Upon learning that I was also a Packers fan, Robert, pictured here,  insisted that I sit by him.  (In other circumstances, I would not have done so, but my judgement was already impaired from having had a glass-and-a-half of wine on the train en route to the bar.  Cheap nights are always better, right?)  He proceeded to buy me a Guinness, and we started yammering on about our team and why the heck he’s even a Packers fan to begin with (something I still don’t understand).  Pretty soon his buddy showed up, and he bought me another beer!  I decided these guys were all right.  For a while.
Then things started getting weird.  Some random girl came up and got pretty friendly (heh heh) with Robert, who later claimed that he had no idea who she was.  Then the heckling started.  First he was bugging the other guy sitting next to me about his Bills shirt, then it was the quiet Steelers fan standing behind us.  Em-barrassing.  Bills shirt guy went somewhere else, which made it really difficult to ignore weirdo Robert, until someone my age (!) sat down next to me.  The guy was a Steelers fan, and I don’t remember exactly how our conversation started, but we ended up as friends by the end of the night.  I made friends with the afore-mentioned heckled Steelers fan, too (to whom credit goes for the picture).
So, at the end of the night, I’d paid only for one drink of my own, and a drink for my new friend Leonard as consolation for his team’s loss.  Packers and cheap night FTW!

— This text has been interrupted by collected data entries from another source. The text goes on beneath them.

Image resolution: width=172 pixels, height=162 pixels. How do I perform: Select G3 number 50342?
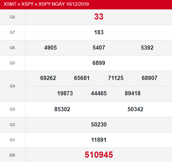[135, 109]
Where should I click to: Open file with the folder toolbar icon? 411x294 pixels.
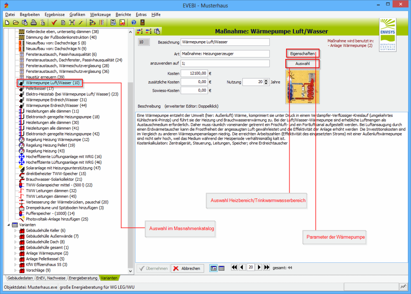tap(16, 22)
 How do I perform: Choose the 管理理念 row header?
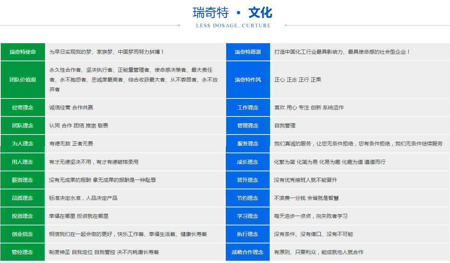pos(248,125)
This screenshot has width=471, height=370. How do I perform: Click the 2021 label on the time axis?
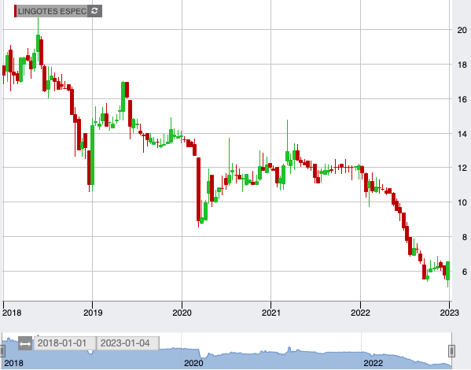[x=271, y=313]
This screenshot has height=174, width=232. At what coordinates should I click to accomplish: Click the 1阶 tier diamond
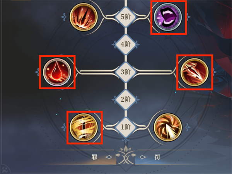[126, 127]
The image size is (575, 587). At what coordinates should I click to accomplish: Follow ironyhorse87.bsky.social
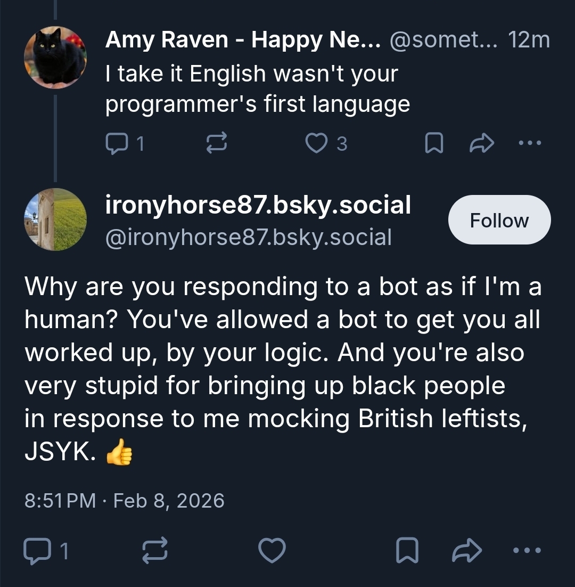coord(499,220)
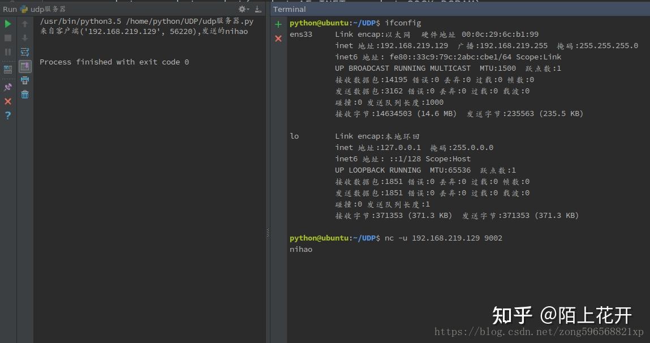Screen dimensions: 650x343
Task: Click the soft-wrap icon in the Run toolbar
Action: point(25,51)
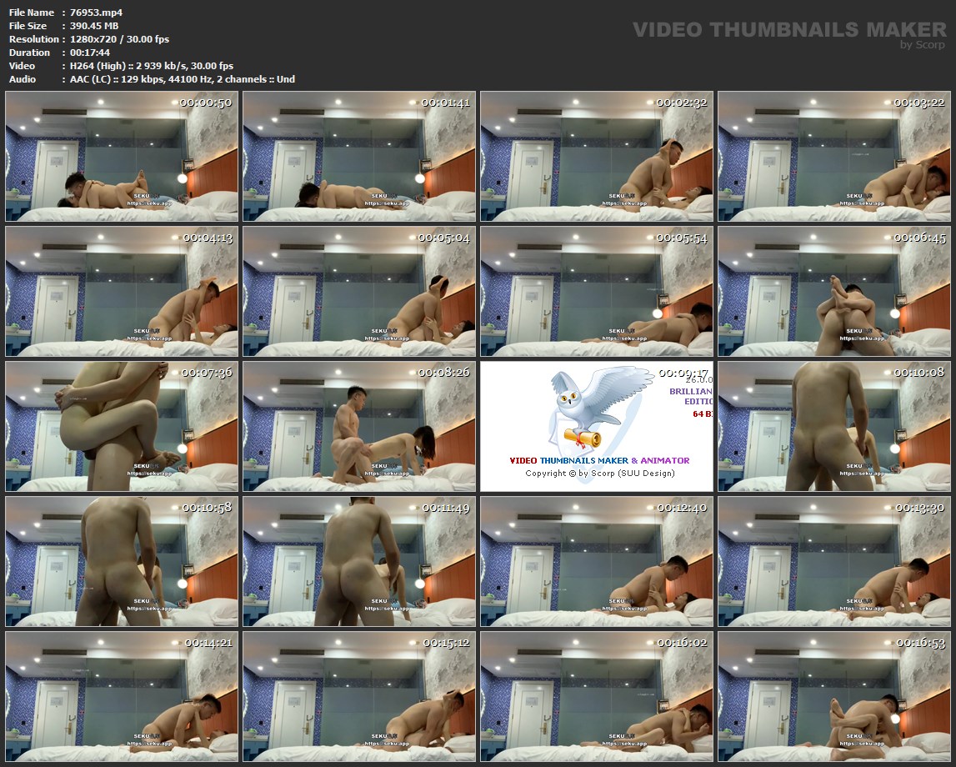
Task: Open the frame at timestamp 00:12:40
Action: coord(597,561)
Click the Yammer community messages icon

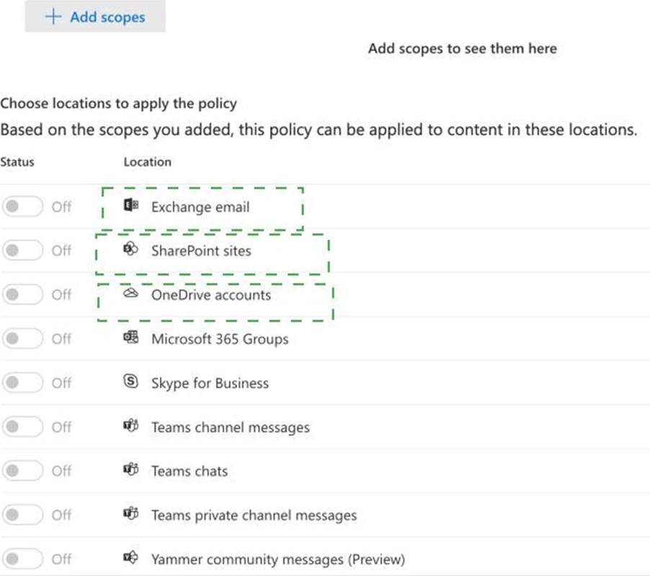131,558
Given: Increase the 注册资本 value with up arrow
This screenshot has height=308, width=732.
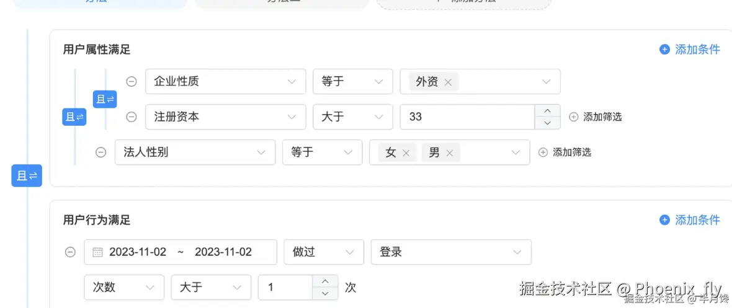Looking at the screenshot, I should (x=547, y=111).
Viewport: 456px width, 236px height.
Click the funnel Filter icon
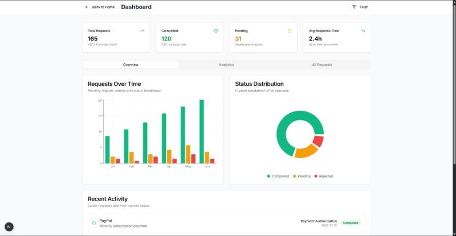coord(354,7)
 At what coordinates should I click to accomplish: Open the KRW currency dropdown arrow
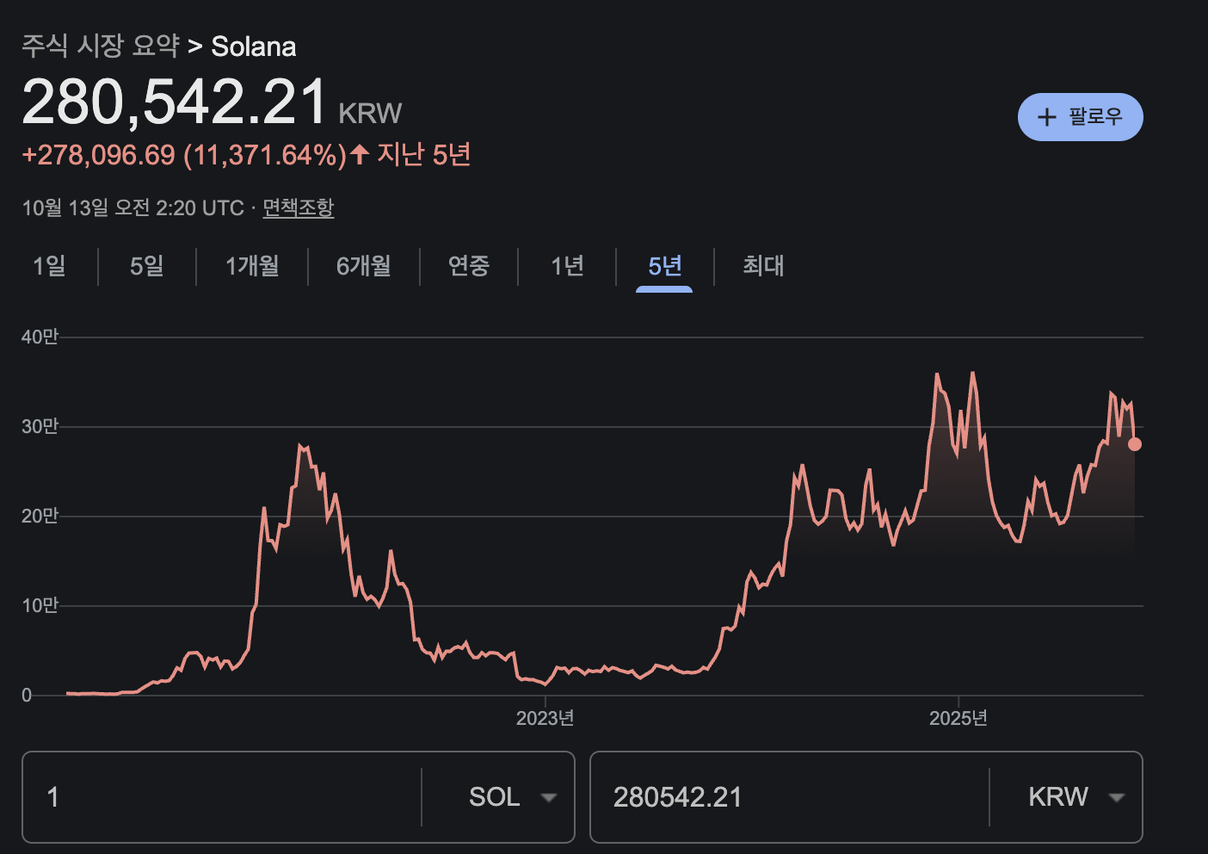1116,797
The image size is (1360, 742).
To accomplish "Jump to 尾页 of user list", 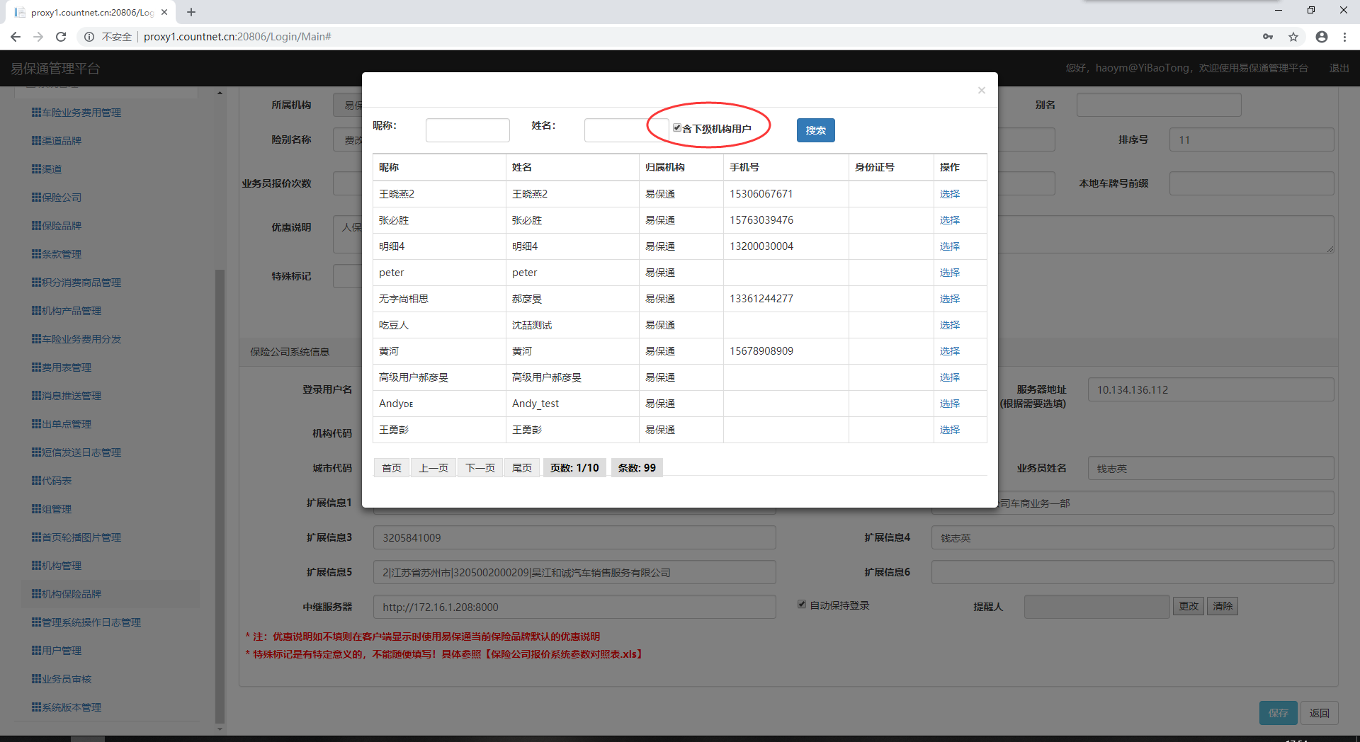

Oh, I almost forgot!  The day before I went to Schwerin, Natalye’s and my friends Jan and Uli invited me to go with them to Ikea.  (Natalye was away that weekend.) It was a total coincidence that they’d invited me to go there, since I had planned to try to figure out how to take the public transportation there that same day.  The best part about the Ikea here is that they have a cheap hot dog and soda deal (€1!), and a self-serve fixin’s area with all the stuff I like!  After that, we went down to the harbor and took the public transport ferry, which was really cool (and also really cold).  Later, we decided to go for dinner, and they happily obliged when I said that I’d like some traditional German food.  Jan, Uli and their friend convinced me to get the Leberkäse (pronounced lay-buh-kay-seh) plate, which came with a fried egg and potatoes.  Now, for all the non-German speakers out there, Leberkäse literally means liver cheese.  Like, weird, right?  The name and the appearance of this meal (it resembled a slice of meatloaf, except pink and with the texture of bologna) made me a little nervous, but it actually tasted really good!  After an internet query, I found that there’s actually very little, if any, liver in it.  All in all, my first authentic German meal in Germany was awesome.

So, friends, we’re sort of getting caught up…now we’re stuck at the beginning of February.  I think I ought to try a little harder at this, no?